You'd think, wouldn't you, that May would be the ideal time to plan a group walk on the Quantocks and Exmoor in the footsteps of Coleridge from Nether Stowey to Porlock... except that incessant rain had flooded most of Somerset, with callouts to the emergency services coming at 3 per second. We forded several roads on our route-planning tour, and found the wooded footpaths marked on the OS map as alongside streams had readjusted the preposition and were now within them. Relief to return to the Castle of Comfort, ironically so named when the 1600s miners' cider house; a coffee-house by the time Coleridge and Wordsworth met there, and now a rather posh guest house. Our room had sherry and a library, where we discovered the Diary of William Holland, vicar of Over Stowey, and gems like this:
"October 23rd 1799. Went with my wife to Stowey and bought a gown of Mr Frank Poole who smiled and bowed graciously. Saw that Democratic hoyden Mrs Coleridge who looked so like a frisky girl, or something worse, that I was not surprised a Democratic Libertine should choose her for a wife." Coleridge would have been 27, married to Sarah Flicker and recently moved from Devon to Bristol, where he lectured at Unitarian chapels and wrote anti-war poems.
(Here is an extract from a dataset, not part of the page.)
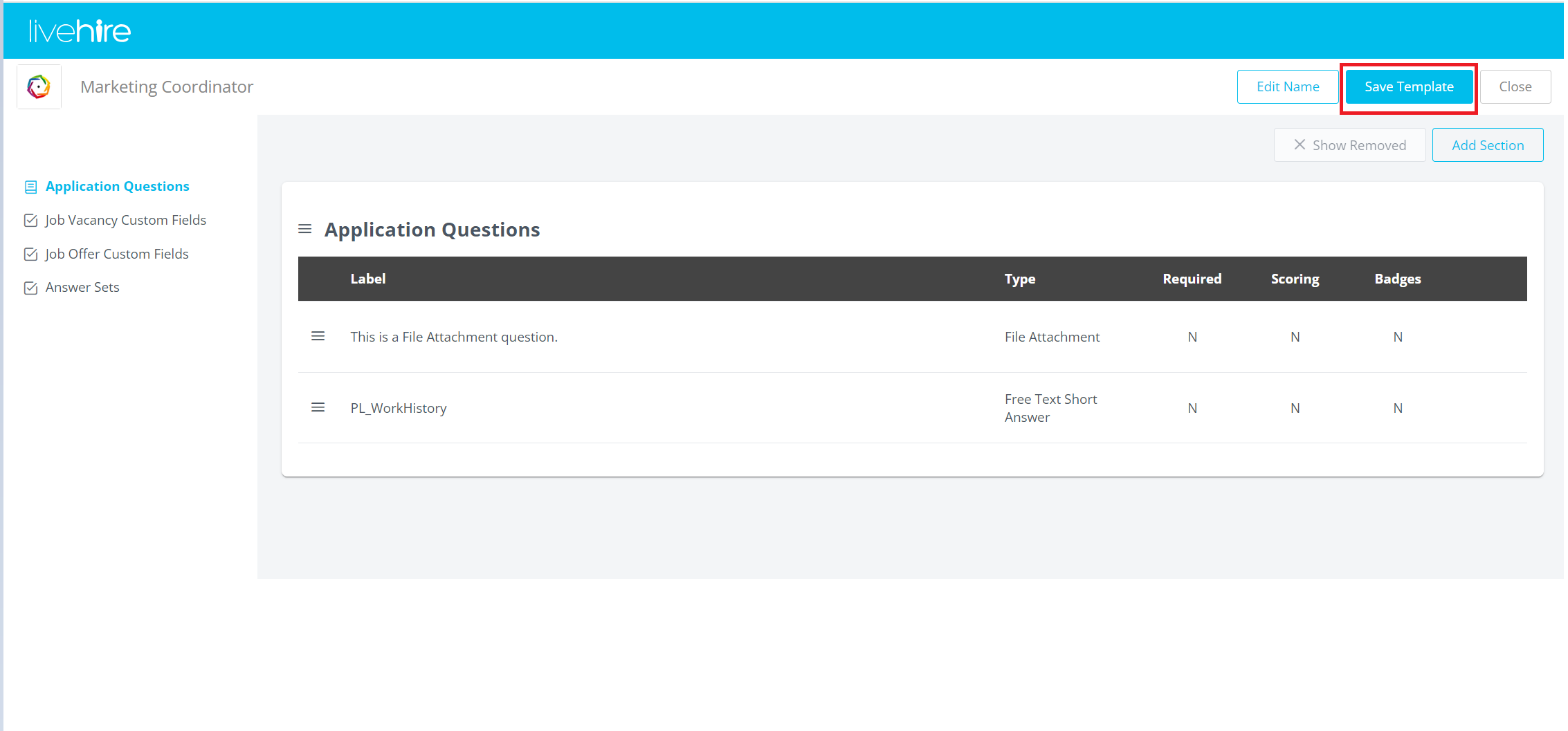Go to Job Vacancy Custom Fields

(125, 220)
The Lyrical Ballads had just been published. Kubla Khan and opium addiction came later.

Bath Fringe has so much exciting looking stuff I wish I could get to see more of it. Like all festivals, there's a buzz from just walking around the town on a warm night with audiences spilling out from every kind of event from classic to chaotic. My Friday choice was "A Bath with Bladud" presented by Touch & Go. No script, no repeats, promised the flyer. "An alchemy of movement and sound and more" promised Michael at the start. "It may not be the story you know" he added, usefully. There were places where this tale of the leper King with a fascination for flight seemed not to be a story even the performers knew, as ancient Greece slewed into a place of flamenco and cornetto accents, and Bladud's descent to the Underworld appeared to take him into a bar in Aberdeen. Bizarre impro explorations only added to the audience's enjoyment, and sense of privilege at sharing something ephemeral and courageous, with the themes - aspirations, choices, flight, fatherhood - powerfully shown.